If you have a work-around by using memcpy() or be assigning affinity, it sounds to me as if that’ll be the fastest way forward, because if it’s memory bus related, there may not be a software fix, and if there is a software fix, it may require a new kernel version … But just speculating here; the nvidia folks ought to know more about what’s going on, and I’m super curious to hear!

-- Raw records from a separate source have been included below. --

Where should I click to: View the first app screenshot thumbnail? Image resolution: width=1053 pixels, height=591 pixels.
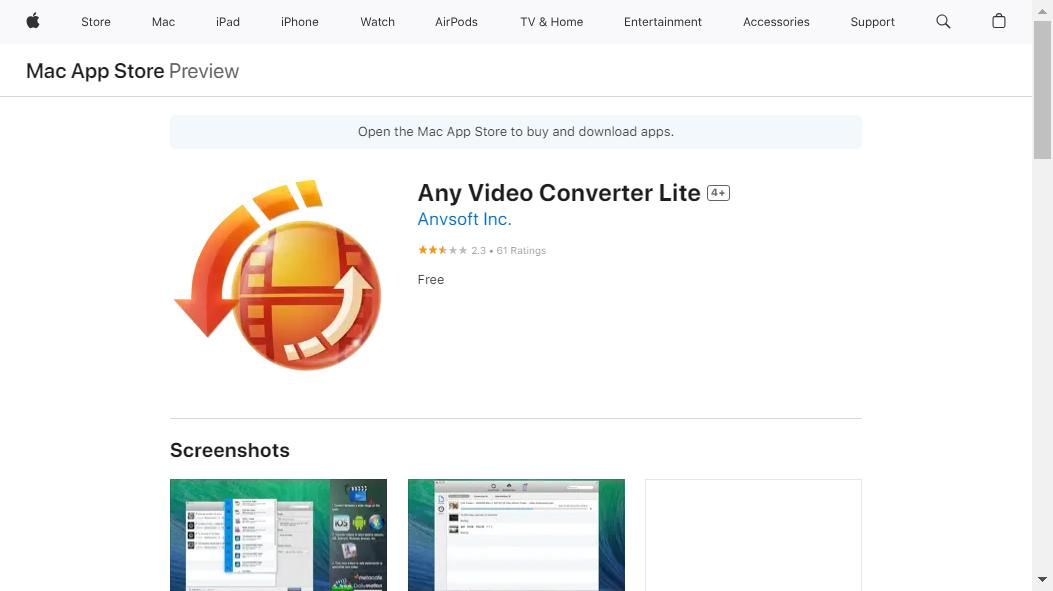[278, 535]
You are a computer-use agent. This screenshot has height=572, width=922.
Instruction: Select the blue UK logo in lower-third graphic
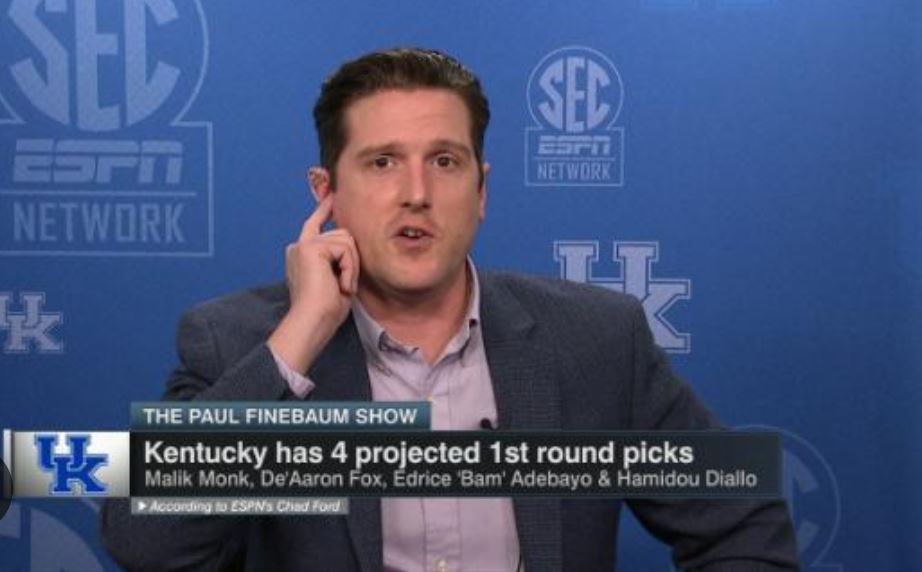[72, 464]
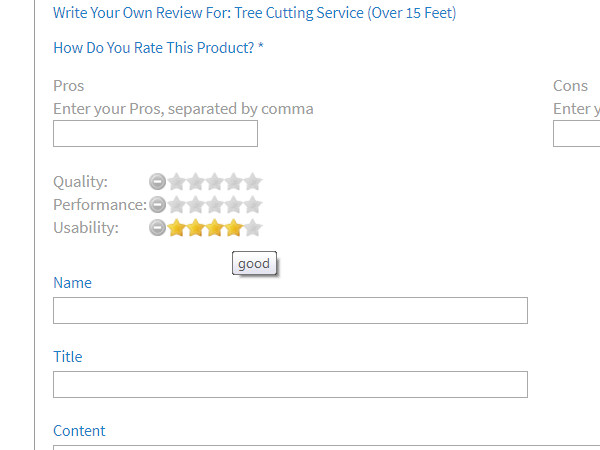Viewport: 600px width, 450px height.
Task: Click the fourth Usability star
Action: [234, 228]
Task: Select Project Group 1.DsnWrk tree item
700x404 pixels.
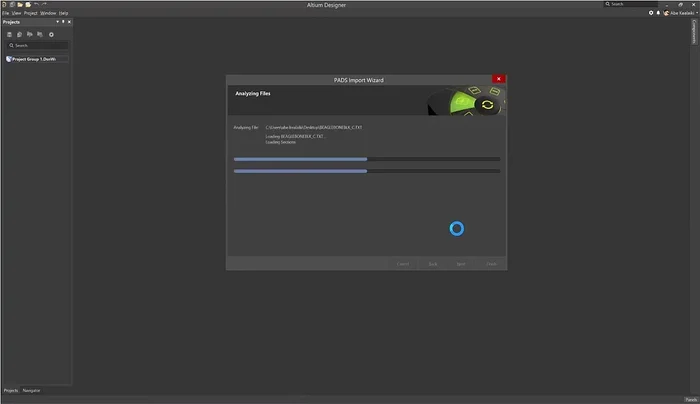Action: (x=38, y=59)
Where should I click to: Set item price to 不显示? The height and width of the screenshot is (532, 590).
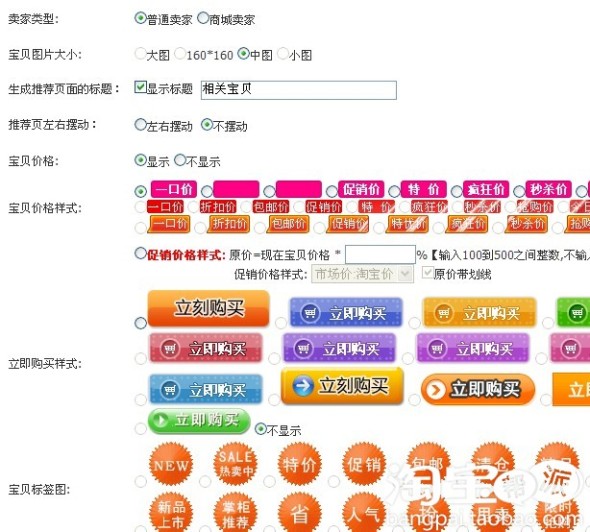click(x=180, y=160)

This issue exists in the opencv video capture function (we tested both 3.1.0 and 3.3.0), which internally uses the v4l-utils library for accessing v4l2 capture devices. Opencv requests mmap-ed capture and frame conversion to bgr24 in one call to v4l-util. To further isolate the problem, we also tried a simple v4l2 capture example found here https://gist.github.com/maxlapshin/1253534#file-capture_raw_frames-c,and added the convention function above, the same problem exists. BTW, the NVidia driver doesn’t seem to support direct read().

We think this problem is worth looking into as it affects the straight out-of-box opencv capture function and applications uses libv42.

Do you have the same timings with other A57 cores than CPU0 ? Not sure, but I think that CPU0 has to manage interrupts from interrupt controller.